_YOUR OBJECTIVE_
All of the data needs to come back exactly as written.

_INPUT MATERIAL_
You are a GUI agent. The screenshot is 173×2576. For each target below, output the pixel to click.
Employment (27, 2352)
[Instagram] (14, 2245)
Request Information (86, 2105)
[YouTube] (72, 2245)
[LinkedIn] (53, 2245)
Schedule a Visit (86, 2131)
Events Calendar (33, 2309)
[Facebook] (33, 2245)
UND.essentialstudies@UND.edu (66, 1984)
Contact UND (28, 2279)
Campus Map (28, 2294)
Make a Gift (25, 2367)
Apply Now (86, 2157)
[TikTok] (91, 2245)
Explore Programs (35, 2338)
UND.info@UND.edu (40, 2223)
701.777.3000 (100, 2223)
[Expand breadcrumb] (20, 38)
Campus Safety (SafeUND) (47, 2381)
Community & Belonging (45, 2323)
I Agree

_SOLVED PROBLEM_
You are a GUI agent. The screenshot is 173×2576. For each target below, output the pixel to click.
Employment (27, 2352)
[Instagram] (14, 2245)
Request Information (86, 2105)
[YouTube] (72, 2245)
[LinkedIn] (53, 2245)
Schedule a Visit (86, 2131)
Events Calendar (33, 2309)
[Facebook] (33, 2245)
UND.essentialstudies@UND.edu (66, 1984)
Contact UND (28, 2279)
Campus Map (28, 2294)
Make a Gift (25, 2367)
Apply Now (86, 2157)
[TikTok] (91, 2245)
Explore Programs (35, 2338)
UND.info@UND.edu (40, 2223)
701.777.3000 (100, 2223)
[Expand breadcrumb] (20, 38)
Campus Safety (SafeUND) (47, 2381)
Community & Belonging (45, 2323)
I Agree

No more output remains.